> WHAT TO WORK ON: Extract every line of the records below and copy each one character for character, without any change.

(Rows of pointing data)
↓

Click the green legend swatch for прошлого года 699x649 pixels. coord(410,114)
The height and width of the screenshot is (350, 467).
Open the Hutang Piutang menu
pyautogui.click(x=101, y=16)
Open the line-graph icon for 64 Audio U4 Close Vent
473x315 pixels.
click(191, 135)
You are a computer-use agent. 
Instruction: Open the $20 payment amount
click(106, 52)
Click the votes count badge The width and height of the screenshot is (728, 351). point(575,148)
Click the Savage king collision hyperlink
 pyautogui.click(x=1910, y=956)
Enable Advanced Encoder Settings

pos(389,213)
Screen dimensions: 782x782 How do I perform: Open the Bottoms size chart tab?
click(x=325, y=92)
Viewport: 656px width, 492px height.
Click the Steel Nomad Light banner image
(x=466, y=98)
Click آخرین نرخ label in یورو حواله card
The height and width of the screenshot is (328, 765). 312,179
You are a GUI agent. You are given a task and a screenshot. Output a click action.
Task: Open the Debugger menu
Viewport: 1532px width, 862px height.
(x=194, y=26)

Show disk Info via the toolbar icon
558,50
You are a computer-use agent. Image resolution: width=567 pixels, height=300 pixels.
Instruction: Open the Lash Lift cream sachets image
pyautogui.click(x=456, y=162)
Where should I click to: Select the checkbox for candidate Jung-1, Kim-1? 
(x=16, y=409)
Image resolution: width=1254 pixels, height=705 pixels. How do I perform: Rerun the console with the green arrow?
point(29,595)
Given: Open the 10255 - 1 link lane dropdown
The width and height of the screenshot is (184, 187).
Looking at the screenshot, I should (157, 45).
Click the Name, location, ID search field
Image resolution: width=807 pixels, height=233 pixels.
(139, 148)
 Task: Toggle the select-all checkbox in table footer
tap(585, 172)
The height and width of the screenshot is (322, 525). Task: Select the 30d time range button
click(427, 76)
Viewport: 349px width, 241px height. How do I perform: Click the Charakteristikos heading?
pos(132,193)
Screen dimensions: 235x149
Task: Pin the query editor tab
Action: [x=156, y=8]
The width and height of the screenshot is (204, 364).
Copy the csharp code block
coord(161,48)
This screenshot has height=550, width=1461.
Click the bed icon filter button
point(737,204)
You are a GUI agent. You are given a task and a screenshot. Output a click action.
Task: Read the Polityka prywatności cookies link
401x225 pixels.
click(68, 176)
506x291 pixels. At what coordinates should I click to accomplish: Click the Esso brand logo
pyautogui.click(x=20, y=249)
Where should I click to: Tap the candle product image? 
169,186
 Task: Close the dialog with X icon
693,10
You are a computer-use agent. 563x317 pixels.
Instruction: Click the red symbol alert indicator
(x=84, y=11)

↑

> REPLY:
Click the green legend swatch for прошлого года 699x649 pixels. coord(410,114)
The height and width of the screenshot is (350, 467).
Open the Hutang Piutang menu
pyautogui.click(x=101, y=16)
Open the line-graph icon for 64 Audio U4 Close Vent
473x315 pixels.
click(191, 135)
You are a computer-use agent. 
Instruction: Open the $20 payment amount
click(106, 52)
Click the votes count badge The width and height of the screenshot is (728, 351). point(575,148)
Click the Savage king collision hyperlink
 pyautogui.click(x=1910, y=956)
Enable Advanced Encoder Settings

pos(389,213)
Screen dimensions: 782x782 How do I perform: Open the Bottoms size chart tab?
click(x=325, y=92)
Viewport: 656px width, 492px height.
Click the Steel Nomad Light banner image
(x=466, y=98)
Click آخرین نرخ label in یورو حواله card
The height and width of the screenshot is (328, 765). 312,179
You are a GUI agent. You are given a task and a screenshot. Output a click action.
Task: Open the Debugger menu
Viewport: 1532px width, 862px height.
(x=194, y=26)

Show disk Info via the toolbar icon
558,50
You are a computer-use agent. Image resolution: width=567 pixels, height=300 pixels.
Instruction: Open the Lash Lift cream sachets image
pyautogui.click(x=456, y=162)
Where should I click to: Select the checkbox for candidate Jung-1, Kim-1? 
(x=16, y=409)
Image resolution: width=1254 pixels, height=705 pixels. How do I perform: Rerun the console with the green arrow?
point(29,595)
Given: Open the 10255 - 1 link lane dropdown
The width and height of the screenshot is (184, 187).
Looking at the screenshot, I should (157, 45).
Click the Name, location, ID search field
Image resolution: width=807 pixels, height=233 pixels.
(139, 148)
 Task: Toggle the select-all checkbox in table footer
tap(585, 172)
The height and width of the screenshot is (322, 525). Task: Select the 30d time range button
click(427, 76)
Viewport: 349px width, 241px height. How do I perform: Click the Charakteristikos heading?
pos(132,193)
Screen dimensions: 235x149
Task: Pin the query editor tab
Action: [x=156, y=8]
The width and height of the screenshot is (204, 364).
Copy the csharp code block
coord(161,48)
This screenshot has height=550, width=1461.
Click the bed icon filter button
point(737,204)
You are a GUI agent. You are given a task and a screenshot. Output a click action.
Task: Read the Polityka prywatności cookies link
401x225 pixels.
click(68, 176)
506x291 pixels. At what coordinates should I click to accomplish: Click the Esso brand logo
pyautogui.click(x=20, y=249)
Where should I click to: Tap the candle product image? 
169,186
 Task: Close the dialog with X icon
693,10
You are a computer-use agent. 563x317 pixels.
Instruction: Click the red symbol alert indicator
(x=84, y=11)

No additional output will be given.